- EXTRACTED DATA -

=====

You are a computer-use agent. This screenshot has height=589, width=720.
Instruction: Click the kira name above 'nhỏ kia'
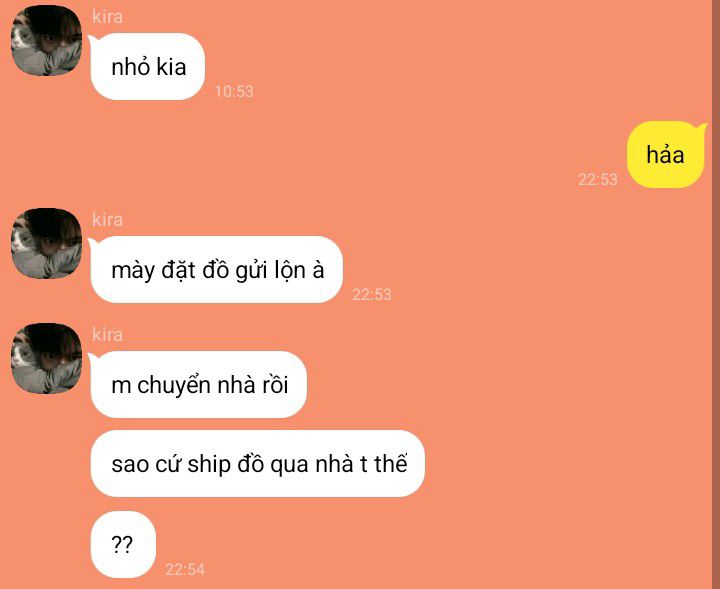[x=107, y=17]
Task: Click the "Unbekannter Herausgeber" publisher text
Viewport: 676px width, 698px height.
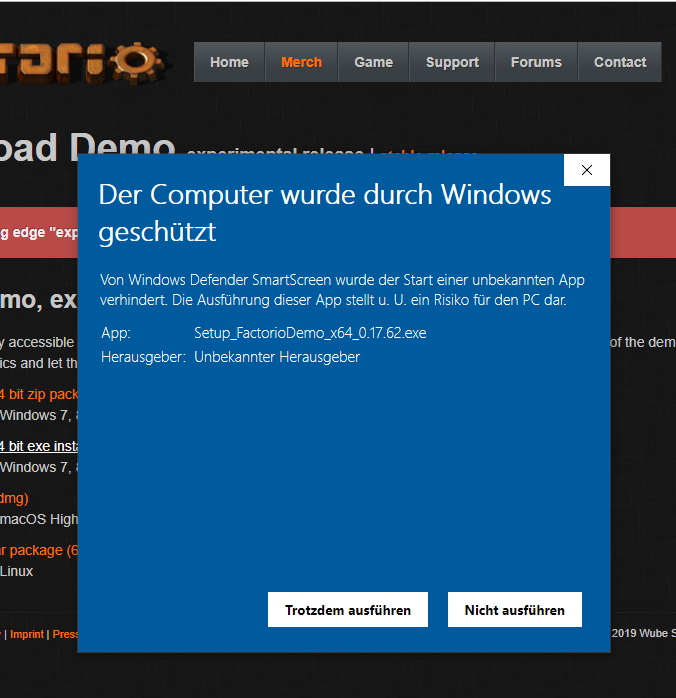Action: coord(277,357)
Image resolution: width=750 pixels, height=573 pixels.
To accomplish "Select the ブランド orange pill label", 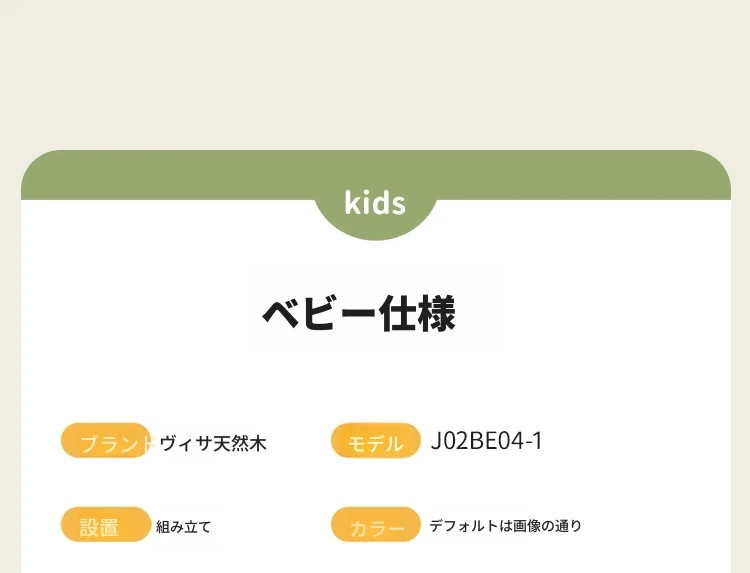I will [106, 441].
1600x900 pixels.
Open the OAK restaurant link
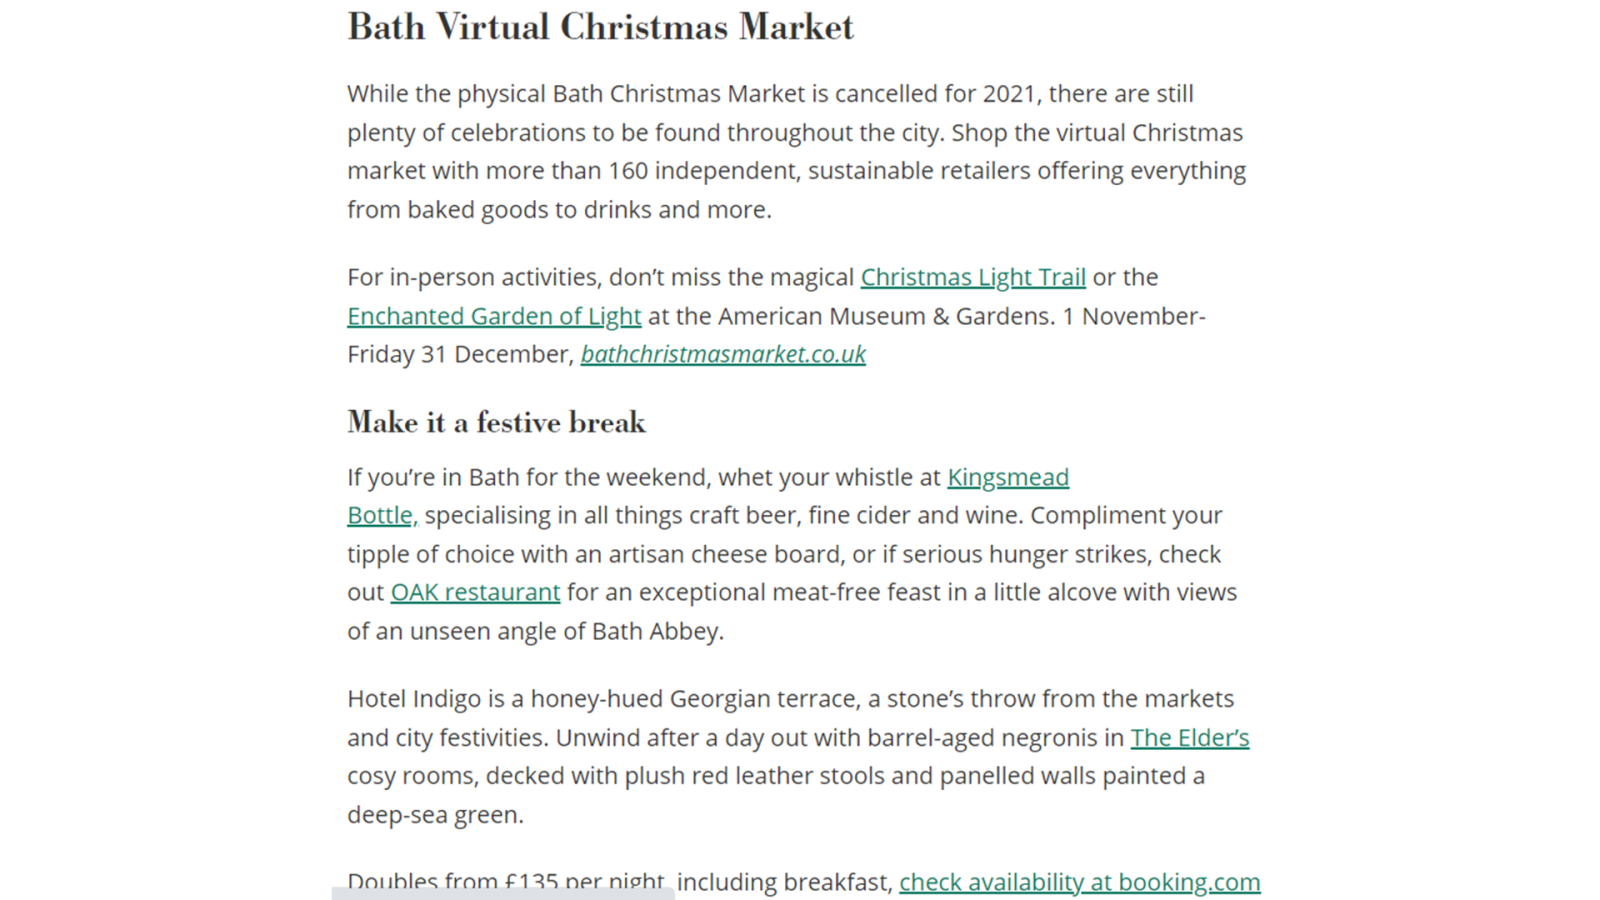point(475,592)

=====

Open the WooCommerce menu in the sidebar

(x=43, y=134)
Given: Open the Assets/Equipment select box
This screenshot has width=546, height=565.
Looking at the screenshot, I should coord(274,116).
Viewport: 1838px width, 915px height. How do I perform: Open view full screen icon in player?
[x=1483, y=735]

=====

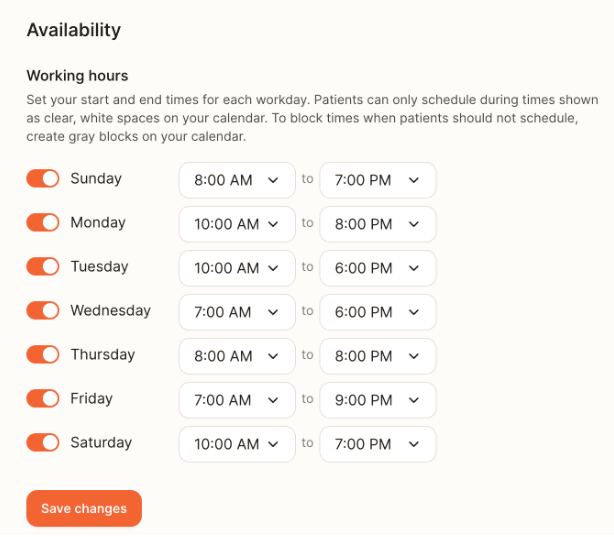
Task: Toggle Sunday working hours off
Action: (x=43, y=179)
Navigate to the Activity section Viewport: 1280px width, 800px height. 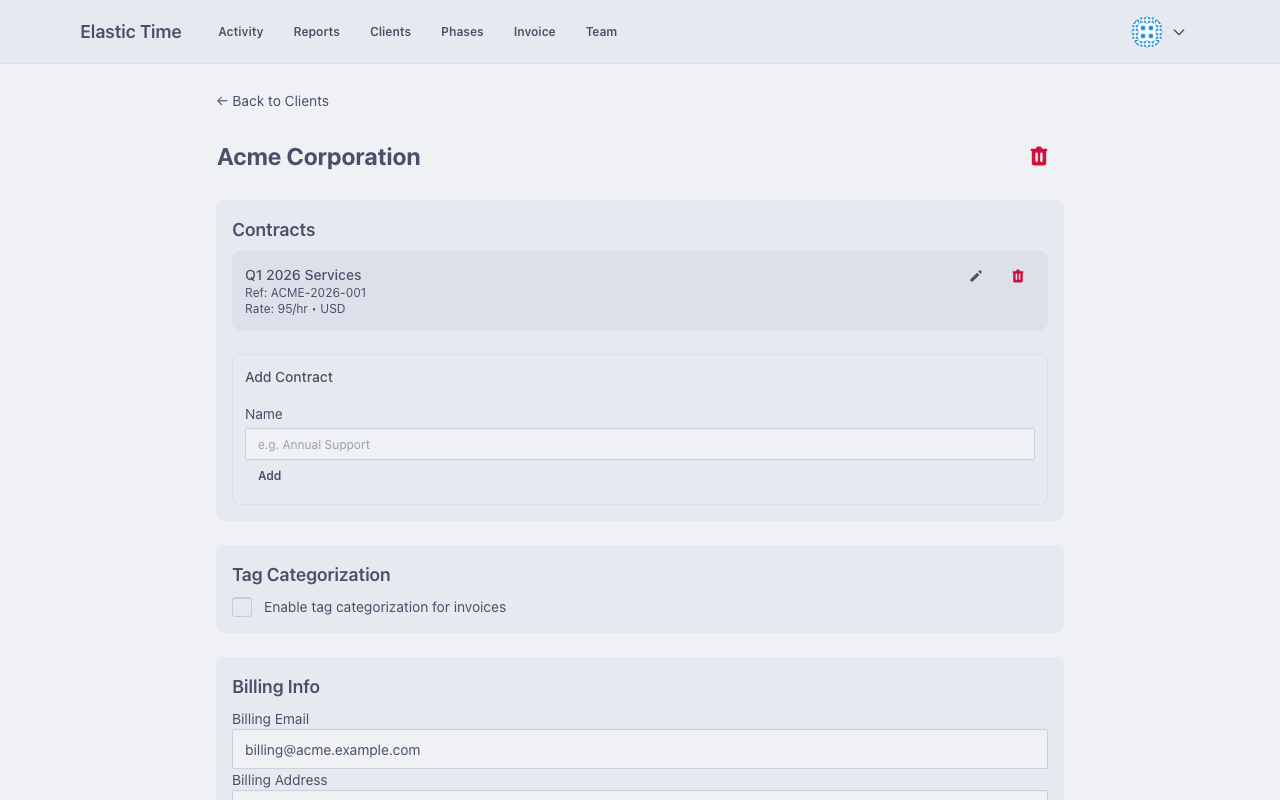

=====

- ASSIGNMENT -
Which lines of the records above contain the word "pixels"? Copy each of them.

- SOLUTION -
Image resolution: width=750 pixels, height=573 pixels.
1600x900 pixels.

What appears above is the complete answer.